» Task
Answer these questions using the excerpted text on Monroe County housing:
1. About what share of the Wilder Building is currently vacant?
2. What did the study conclude about the rental housing market?
3. Besides a housing crisis, what kind of concern does the county also consider the issue to be?

» Excerpted text

OakGrove Development owns and plans to renovate the Wilder Building (front), , 11-17 E. Main (left, with tall bank of windows) and the Talman Building (immediately adjacent to the left), adding workforce housing. The Wilder Building is an office building that is currently about 50% vacant.
Brian Sharp
/
WXXI News
OakGrove Development owns and plans to renovate the Wilder Building (front), , 11-17 E. Main (left, with tall bank of windows) and the Talman Building (immediately adjacent to the left), adding workforce housing. The Wilder Building is an office building that is currently about 50% vacant, developers said.

Monroe County is expanding tax incentives for new rental housing construction after a study concluded the market is stuck — lacking sufficient inventory at every price point.

The expansion initiative is moving forward on an interim basis, allowing staffers to qualify projects as leadership works toward a final framework and formal changes.

This is part of a larger push by the county to address the housing crisis — seeing it also as an economic development concern.

» Provided data
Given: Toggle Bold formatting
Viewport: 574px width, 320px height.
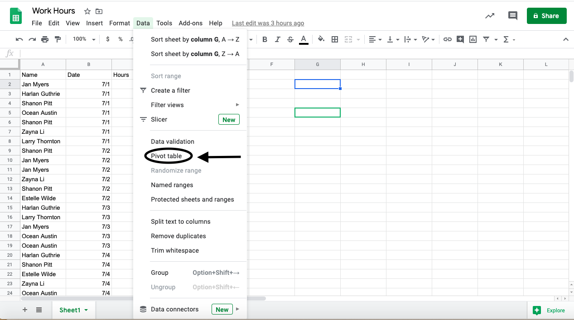Looking at the screenshot, I should point(265,39).

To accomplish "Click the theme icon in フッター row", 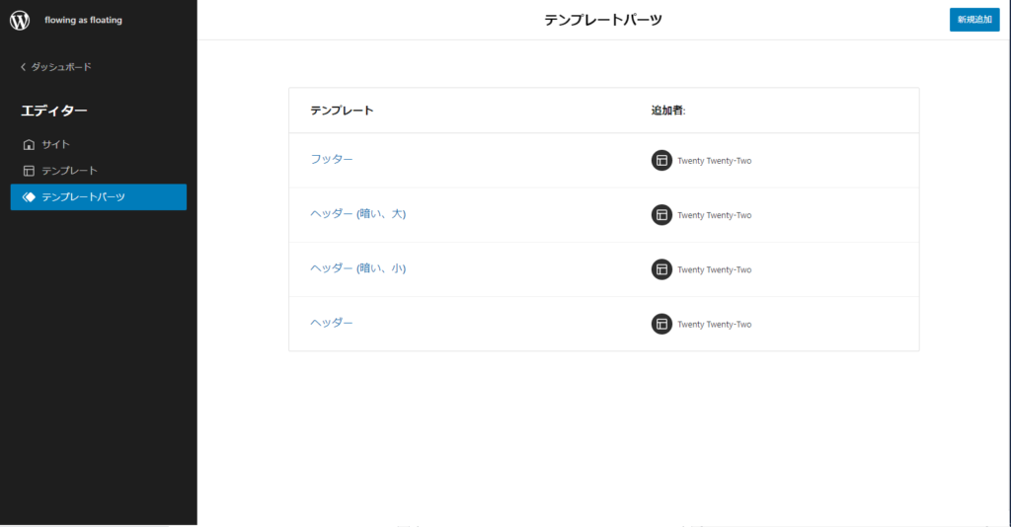I will click(661, 160).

» The completed task
1. About 50%.
2. It concluded the market is stuck, lacking sufficient inventory at every price point.
3. An economic development concern.